When I visited the Winchester Law Courts recently (pictured above), I was struck by how our legal institutions strike awe in those who come into contact with them. The traditions and established procedure are part of creating trust that fair outcomes will prevail.
That is not to say all is perfect in the legal system – far from it. In particular, and especially since Covid but exacerbated by the increasing complexity of digital evidence, the backlogs in the system have become too long. In his recent report, Sir Brian Leveson proposes a significant shake-up of the criminal justice system to tackle the huge backlog of cases awaiting trial.
But there are very major concerns from many – and not just people like me, but even some of the government’s own backbenchers – about what Justice Secretary David Lammy has now announced he plans to do.
The proposal in the headlines is removing the right to a jury trial for all offences carrying a maximum prison sentence of three years or less. That means cases involving, for example, certain theft, stalking, fraud, burglary and drug offences would in future be heard by a single judge, not a jury.
The long-standing right of defendants in ‘either-way’ cases to choose whether their trial is held in the Magistrates’ Court, or the Crown Court would also disappear. Instead, a judge would decide. Magistrates’ sentencing powers would expand from a maximum of one year to at least 18 months, and possibly 24 months.
I get the drive to reduce the backlog in the courts, but restricting jury trial like this is not the way to do it. Since Magna Carta, being judged by a jury of one’s peers has been a cornerstone of our justice system.
Many, including some of the Justice Secretary’s own MPs, fear that vulnerable defendants or those from certain groups could be judged more harshly by a single individual than by a diverse group of ordinary people, drawn at random from the citizenry.

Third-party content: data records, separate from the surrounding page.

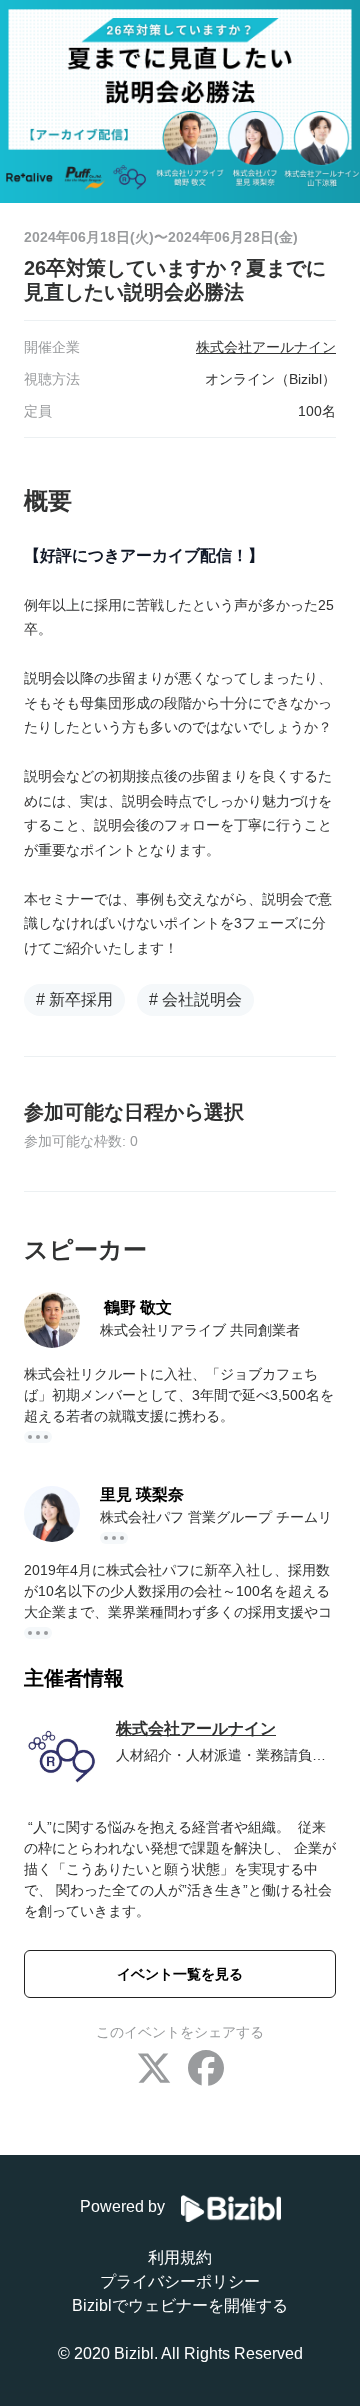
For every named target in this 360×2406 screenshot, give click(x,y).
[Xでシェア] (154, 2070)
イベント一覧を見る (180, 1974)
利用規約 (180, 2257)
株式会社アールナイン (196, 1728)
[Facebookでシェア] (206, 2070)
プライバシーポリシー (180, 2281)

The Separation of Powers is clear – that the judiciary is separate from and independent from the executive (the government) and the legislature (Parliament). I know from my time at the Ministry of Justice that this separation is fiercely, and rightly, defended.
But all branches of the constitution rely on public trust. I do worry that this move could erode public trust in the criminal justice system, at a time when trust in our institutions is under more strain.
Legal professionals have expressed misgivings. In its Monday Message last week, the Criminal Bar Association quotes Winston Churchill: “The jury system has come to stand for all we mean by English justice. The scrutiny of 12 honest jurors provides defendants and plaintiffs alike a safeguard from arbitrary perversion of the law.”
There is also a practical question: will this actually fix the backlog? Given the relatively small number of jury trials overall, critics argue the impact will be less than imagined.
It is estimated that up to 20% of courtrooms sit unused, even as cases pile up. Would it not make more sense first to run courts at full capacity - longer days, more sitting days? After all, crime does not pause because the courts are closed.